Saved data entries:
___

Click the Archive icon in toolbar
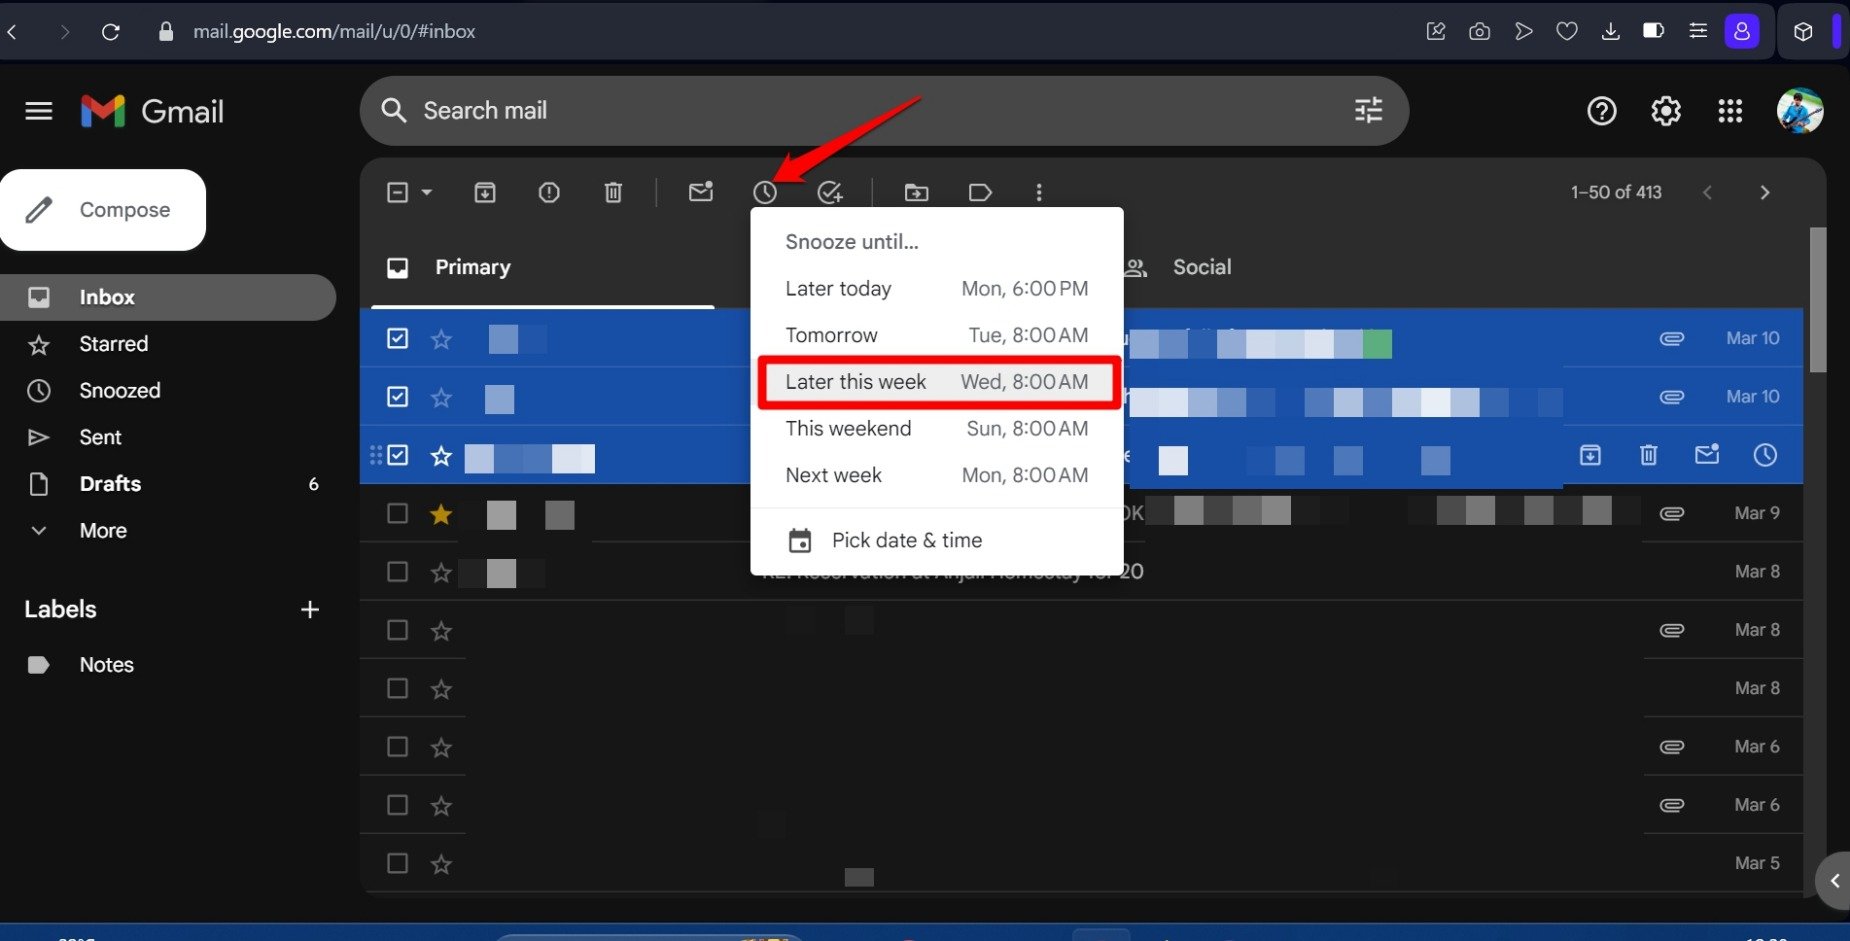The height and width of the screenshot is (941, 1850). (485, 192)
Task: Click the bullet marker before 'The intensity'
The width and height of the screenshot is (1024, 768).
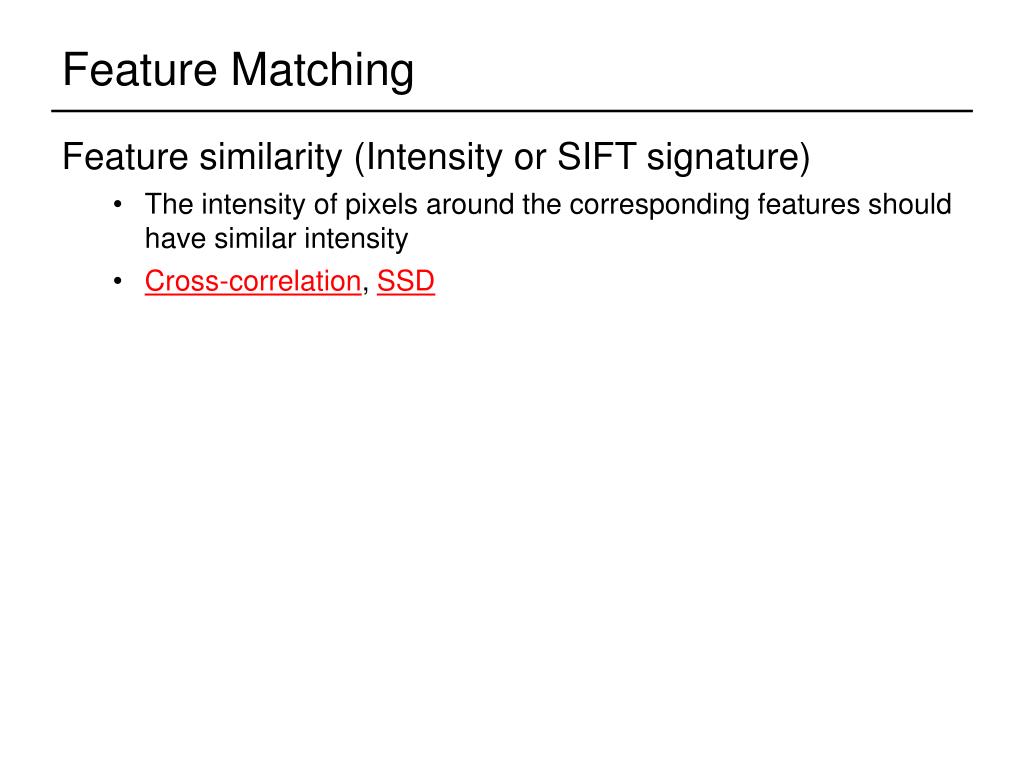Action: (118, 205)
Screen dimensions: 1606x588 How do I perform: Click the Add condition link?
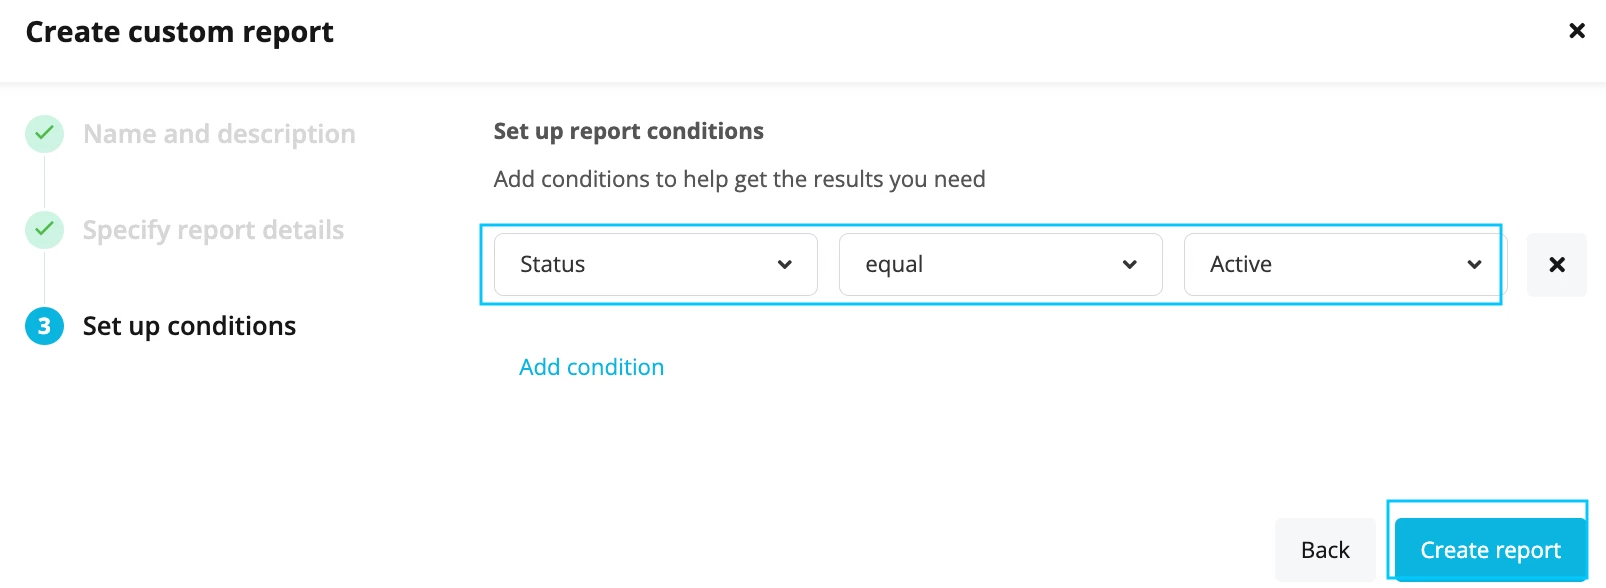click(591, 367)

___

● What you should do
A verbatim copy of all the records, minus the pictures, is the expected answer.

● Your solution
Click the Archive icon in toolbar
The height and width of the screenshot is (941, 1850). (485, 192)
Task: Click the bullet marker before 'The intensity'
The width and height of the screenshot is (1024, 768).
Action: (118, 205)
Screen dimensions: 1606x588 How do I perform: Click the Add condition link?
click(591, 367)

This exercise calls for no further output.